The side view of the cone is $\Delta ABC\!:\;AB = AC = m$
P is the center of the inscribed sphere: . $PD = PE = r$
Note that $\angle PEA = 90^o$

In right triangle $AEP\!:\;\sin2a \:=\:\frac{r}{AP} \quad\Rightarrow\quad AP \:=\:\frac{r}{\sin2a}$

. . Hence: . $AD \:=\:AP + PD \:=\:\frac{r}{\sin2a} + r \quad\Rightarrow\quad AD \:=\:r\left(\frac{1+\sin2a}{\sin2a}\right)$ .[1]

In right triangle $ADC\!:\:\cos2a \:=\:\frac{AD}{m} \quad\Rightarrow\quad AD \:=\:m\cos2a$ .[2]
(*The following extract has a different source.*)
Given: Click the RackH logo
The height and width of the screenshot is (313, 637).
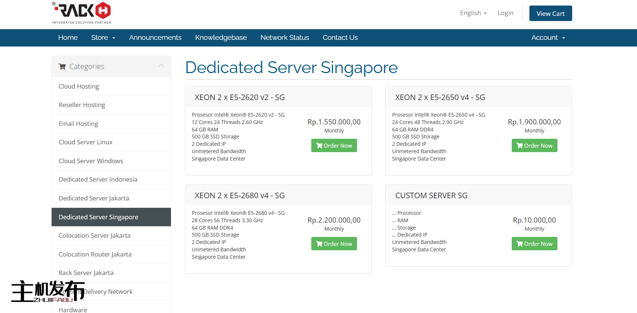Looking at the screenshot, I should click(x=81, y=13).
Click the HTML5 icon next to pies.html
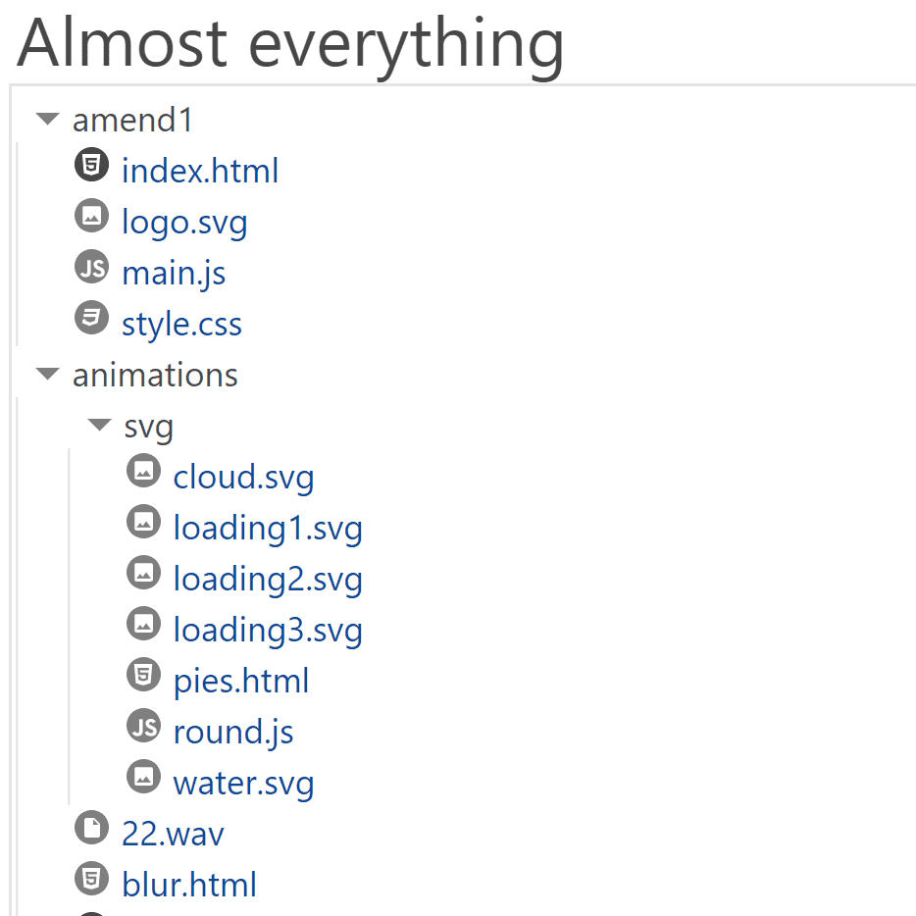 click(x=143, y=675)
Equate [1] and [2]: . $r\left(\frac{1+\sin2a}{\sin2a}\right) \:=\:m\cos2a \quad\Rightarrow\quad r \:=\:\frac{m\sin2a\cos2a}{1+\sin2a}$

Therefore: . $r \:=\:\frac{m({\color{red}2}\sin2a\cos2a)}{{\color{ red}2}(1+\sin2a)} \quad\Rightarrow\quad r \;=\;\frac{m\sin4a}{2(1+\sin2a)}$